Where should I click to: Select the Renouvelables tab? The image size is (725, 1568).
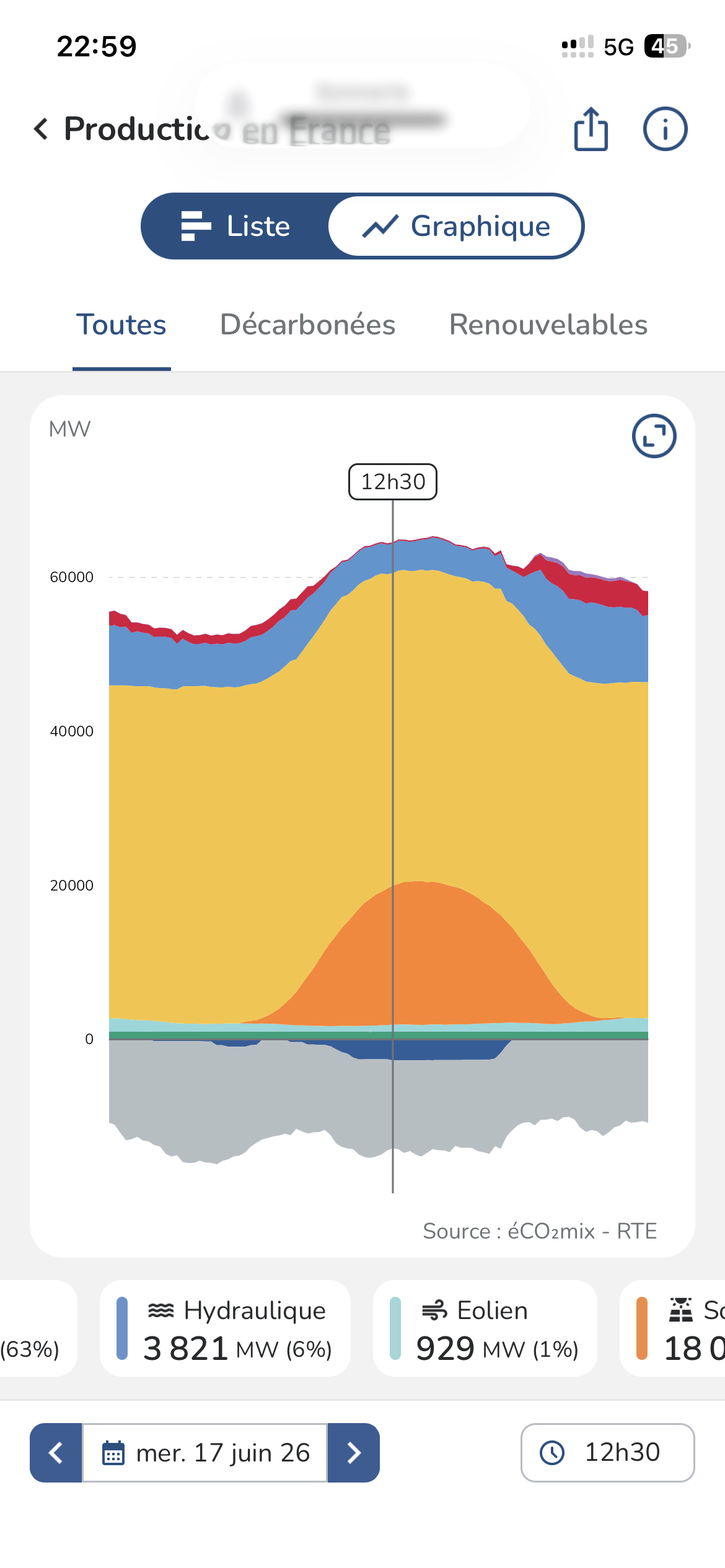pos(548,324)
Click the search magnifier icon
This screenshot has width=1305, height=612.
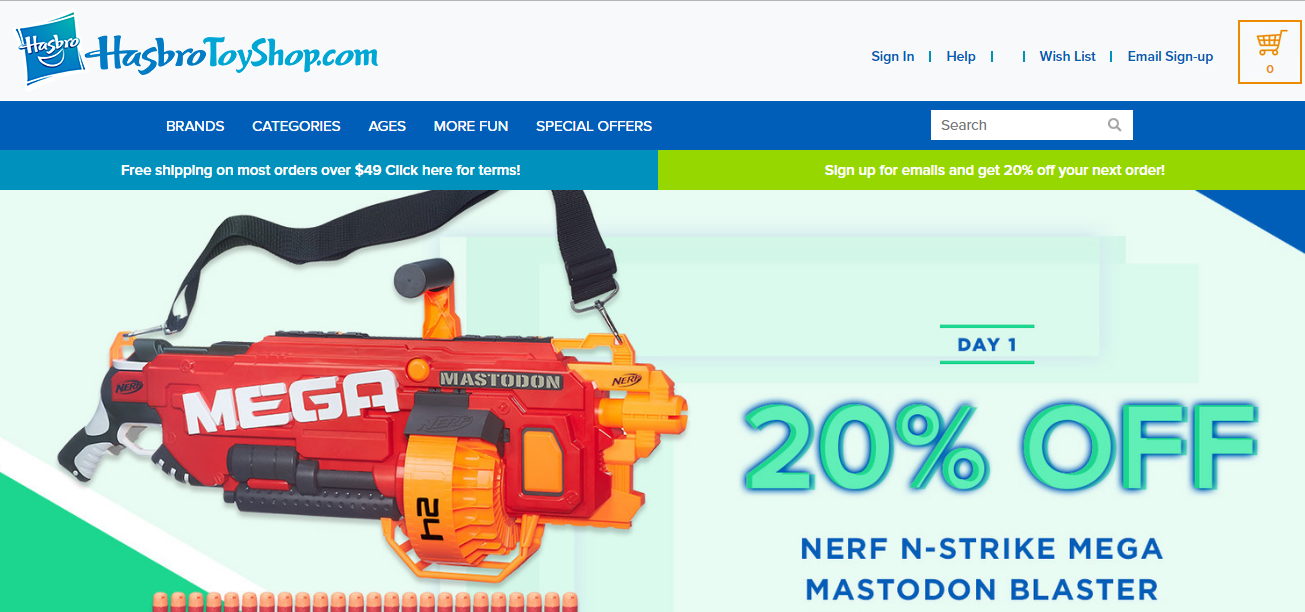point(1115,125)
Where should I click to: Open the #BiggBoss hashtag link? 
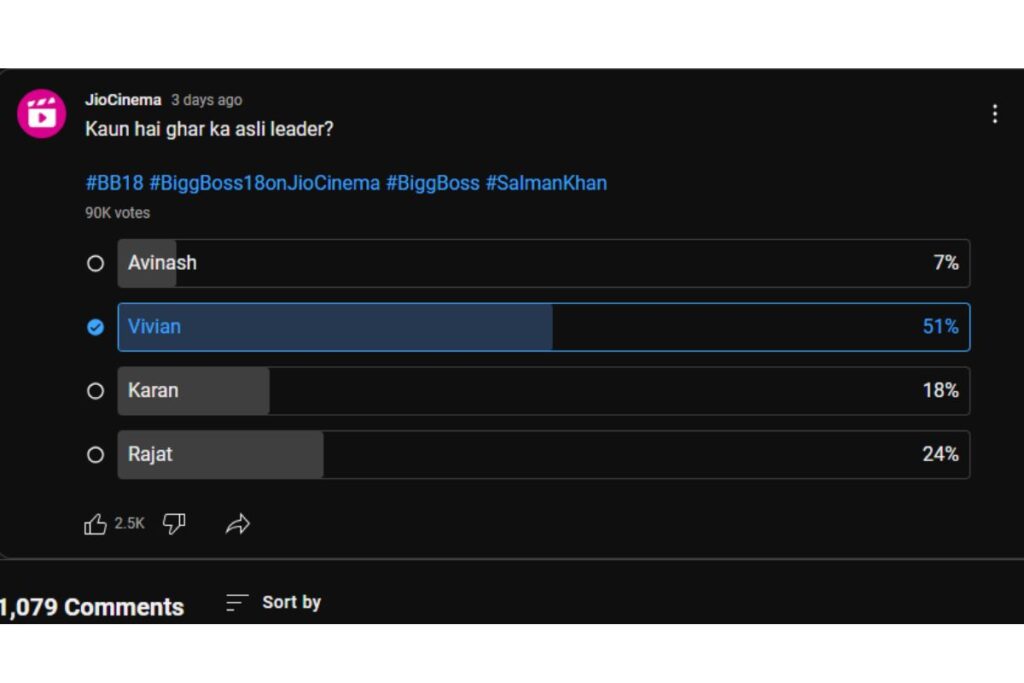[x=432, y=183]
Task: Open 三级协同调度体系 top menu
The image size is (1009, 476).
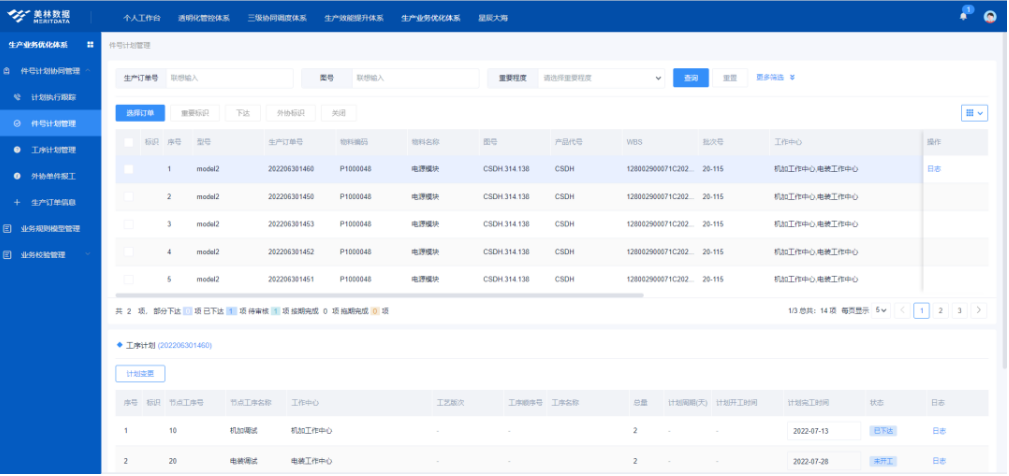Action: 277,18
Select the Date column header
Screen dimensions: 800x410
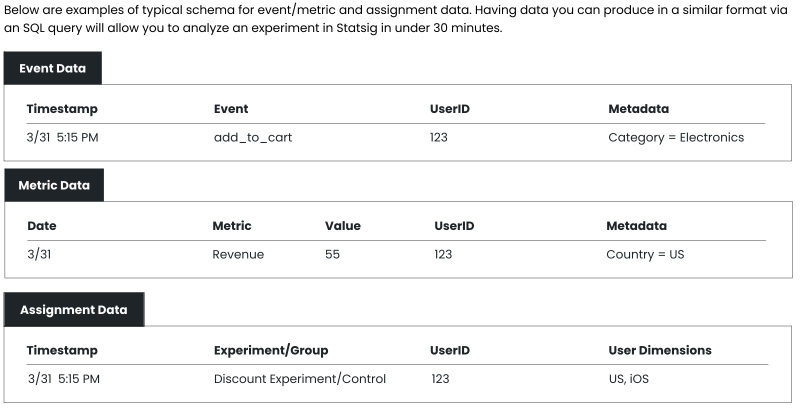click(x=42, y=226)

Task details = Without the pictures, return each entry exactly as given.

Result for this task =
Where should I click to: Select the Renouvelables tab? The image size is (725, 1568).
pos(548,324)
Click the search magnifier icon
This screenshot has width=1305, height=612.
point(1115,125)
Where should I click to: Open the #BiggBoss hashtag link? 
[x=432, y=183]
Task: Open 三级协同调度体系 top menu
The image size is (1009, 476).
Action: 277,18
Select the Date column header
Screen dimensions: 800x410
click(x=42, y=226)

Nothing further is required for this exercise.